-------- LISTED RECORDS --------

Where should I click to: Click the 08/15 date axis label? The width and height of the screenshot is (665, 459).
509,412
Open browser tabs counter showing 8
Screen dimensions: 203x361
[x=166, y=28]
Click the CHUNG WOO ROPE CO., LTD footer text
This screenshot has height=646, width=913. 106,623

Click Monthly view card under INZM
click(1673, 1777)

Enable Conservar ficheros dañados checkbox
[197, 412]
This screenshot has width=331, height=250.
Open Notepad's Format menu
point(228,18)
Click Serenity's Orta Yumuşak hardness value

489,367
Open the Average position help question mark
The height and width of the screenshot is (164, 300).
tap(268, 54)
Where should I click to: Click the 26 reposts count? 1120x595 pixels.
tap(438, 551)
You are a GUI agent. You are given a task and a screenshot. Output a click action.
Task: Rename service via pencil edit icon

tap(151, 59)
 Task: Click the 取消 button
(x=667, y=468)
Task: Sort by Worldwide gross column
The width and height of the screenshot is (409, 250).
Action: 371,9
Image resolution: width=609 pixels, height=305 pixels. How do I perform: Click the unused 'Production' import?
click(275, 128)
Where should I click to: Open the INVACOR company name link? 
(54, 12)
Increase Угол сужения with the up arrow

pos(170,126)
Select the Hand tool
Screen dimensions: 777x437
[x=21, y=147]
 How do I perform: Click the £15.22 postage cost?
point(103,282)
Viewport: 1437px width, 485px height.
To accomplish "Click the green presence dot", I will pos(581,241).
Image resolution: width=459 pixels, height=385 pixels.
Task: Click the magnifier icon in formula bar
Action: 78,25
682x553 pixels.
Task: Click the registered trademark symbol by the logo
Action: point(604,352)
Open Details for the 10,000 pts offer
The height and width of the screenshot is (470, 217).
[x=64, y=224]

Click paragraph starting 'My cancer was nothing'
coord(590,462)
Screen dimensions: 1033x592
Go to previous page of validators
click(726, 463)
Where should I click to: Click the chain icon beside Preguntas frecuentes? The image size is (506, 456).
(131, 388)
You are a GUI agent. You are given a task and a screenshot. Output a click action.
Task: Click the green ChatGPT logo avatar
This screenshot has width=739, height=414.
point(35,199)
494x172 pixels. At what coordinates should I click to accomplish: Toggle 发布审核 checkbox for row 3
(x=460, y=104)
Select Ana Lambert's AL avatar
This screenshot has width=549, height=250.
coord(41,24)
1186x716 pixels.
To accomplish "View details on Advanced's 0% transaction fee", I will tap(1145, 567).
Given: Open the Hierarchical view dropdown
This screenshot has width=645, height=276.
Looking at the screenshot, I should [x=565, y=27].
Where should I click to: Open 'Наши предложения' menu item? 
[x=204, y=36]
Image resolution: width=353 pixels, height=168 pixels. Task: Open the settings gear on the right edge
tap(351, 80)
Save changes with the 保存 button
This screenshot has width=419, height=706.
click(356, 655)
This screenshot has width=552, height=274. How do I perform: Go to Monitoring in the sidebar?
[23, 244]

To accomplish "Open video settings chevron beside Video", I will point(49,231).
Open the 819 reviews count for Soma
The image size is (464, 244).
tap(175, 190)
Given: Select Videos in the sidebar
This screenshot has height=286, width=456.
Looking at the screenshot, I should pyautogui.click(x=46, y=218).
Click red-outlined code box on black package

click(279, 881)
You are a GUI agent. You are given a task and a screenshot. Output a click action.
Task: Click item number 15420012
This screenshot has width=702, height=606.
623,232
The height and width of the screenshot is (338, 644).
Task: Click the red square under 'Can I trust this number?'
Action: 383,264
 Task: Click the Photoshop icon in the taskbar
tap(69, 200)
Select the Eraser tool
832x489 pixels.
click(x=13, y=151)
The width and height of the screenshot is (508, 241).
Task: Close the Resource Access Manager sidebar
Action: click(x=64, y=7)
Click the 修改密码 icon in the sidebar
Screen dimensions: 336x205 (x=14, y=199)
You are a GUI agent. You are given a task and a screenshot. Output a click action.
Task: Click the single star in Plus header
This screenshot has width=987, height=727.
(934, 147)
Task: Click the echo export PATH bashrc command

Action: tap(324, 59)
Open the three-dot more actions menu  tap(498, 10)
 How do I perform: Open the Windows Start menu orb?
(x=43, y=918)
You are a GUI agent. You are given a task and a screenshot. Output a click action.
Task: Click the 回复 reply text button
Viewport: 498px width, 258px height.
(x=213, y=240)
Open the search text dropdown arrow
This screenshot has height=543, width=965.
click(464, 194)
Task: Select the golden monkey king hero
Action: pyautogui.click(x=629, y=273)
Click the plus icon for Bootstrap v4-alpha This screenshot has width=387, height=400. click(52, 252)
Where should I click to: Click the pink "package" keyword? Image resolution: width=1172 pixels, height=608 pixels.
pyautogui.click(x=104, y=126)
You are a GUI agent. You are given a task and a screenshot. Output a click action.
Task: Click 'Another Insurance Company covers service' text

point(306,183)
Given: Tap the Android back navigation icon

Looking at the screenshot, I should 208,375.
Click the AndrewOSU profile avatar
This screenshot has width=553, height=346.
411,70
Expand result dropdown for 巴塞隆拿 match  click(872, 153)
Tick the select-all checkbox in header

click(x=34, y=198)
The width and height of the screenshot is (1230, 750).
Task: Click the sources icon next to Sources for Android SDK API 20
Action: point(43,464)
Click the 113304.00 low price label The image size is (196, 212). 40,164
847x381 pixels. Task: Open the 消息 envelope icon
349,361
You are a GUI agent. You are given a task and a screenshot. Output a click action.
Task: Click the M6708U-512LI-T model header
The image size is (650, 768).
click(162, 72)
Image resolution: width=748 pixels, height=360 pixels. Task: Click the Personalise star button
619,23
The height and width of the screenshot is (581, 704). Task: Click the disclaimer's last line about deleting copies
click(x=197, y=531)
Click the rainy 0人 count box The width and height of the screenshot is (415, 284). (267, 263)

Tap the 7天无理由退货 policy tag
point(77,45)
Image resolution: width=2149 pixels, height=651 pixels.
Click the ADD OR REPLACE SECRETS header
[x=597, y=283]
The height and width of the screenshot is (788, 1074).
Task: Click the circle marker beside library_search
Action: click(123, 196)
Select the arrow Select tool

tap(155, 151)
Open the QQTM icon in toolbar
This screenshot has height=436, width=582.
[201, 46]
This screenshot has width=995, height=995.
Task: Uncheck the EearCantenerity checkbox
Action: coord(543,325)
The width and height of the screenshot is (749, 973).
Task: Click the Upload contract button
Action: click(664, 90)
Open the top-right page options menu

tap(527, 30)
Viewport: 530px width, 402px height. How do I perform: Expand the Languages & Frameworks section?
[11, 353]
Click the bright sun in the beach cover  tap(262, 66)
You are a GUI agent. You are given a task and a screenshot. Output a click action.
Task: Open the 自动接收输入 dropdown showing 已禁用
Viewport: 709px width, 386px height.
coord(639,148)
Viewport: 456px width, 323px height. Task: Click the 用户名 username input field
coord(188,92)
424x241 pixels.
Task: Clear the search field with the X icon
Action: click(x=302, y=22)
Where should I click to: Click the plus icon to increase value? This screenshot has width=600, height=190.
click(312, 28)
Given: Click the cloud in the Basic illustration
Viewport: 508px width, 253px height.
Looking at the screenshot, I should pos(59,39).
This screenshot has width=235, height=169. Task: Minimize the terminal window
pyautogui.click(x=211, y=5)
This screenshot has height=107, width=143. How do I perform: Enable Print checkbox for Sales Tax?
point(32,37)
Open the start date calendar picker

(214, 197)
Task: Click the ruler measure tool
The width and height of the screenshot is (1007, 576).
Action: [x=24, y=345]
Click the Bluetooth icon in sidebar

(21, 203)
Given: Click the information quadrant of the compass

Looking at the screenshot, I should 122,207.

--------

INSTRUCTIONS TO FOLLOW →
Looking at the entries above, copy out every line in which "showing" occurs.

EXPECTED OUTPUT →
Open browser tabs counter showing 8
Task: Open the 自动接收输入 dropdown showing 已禁用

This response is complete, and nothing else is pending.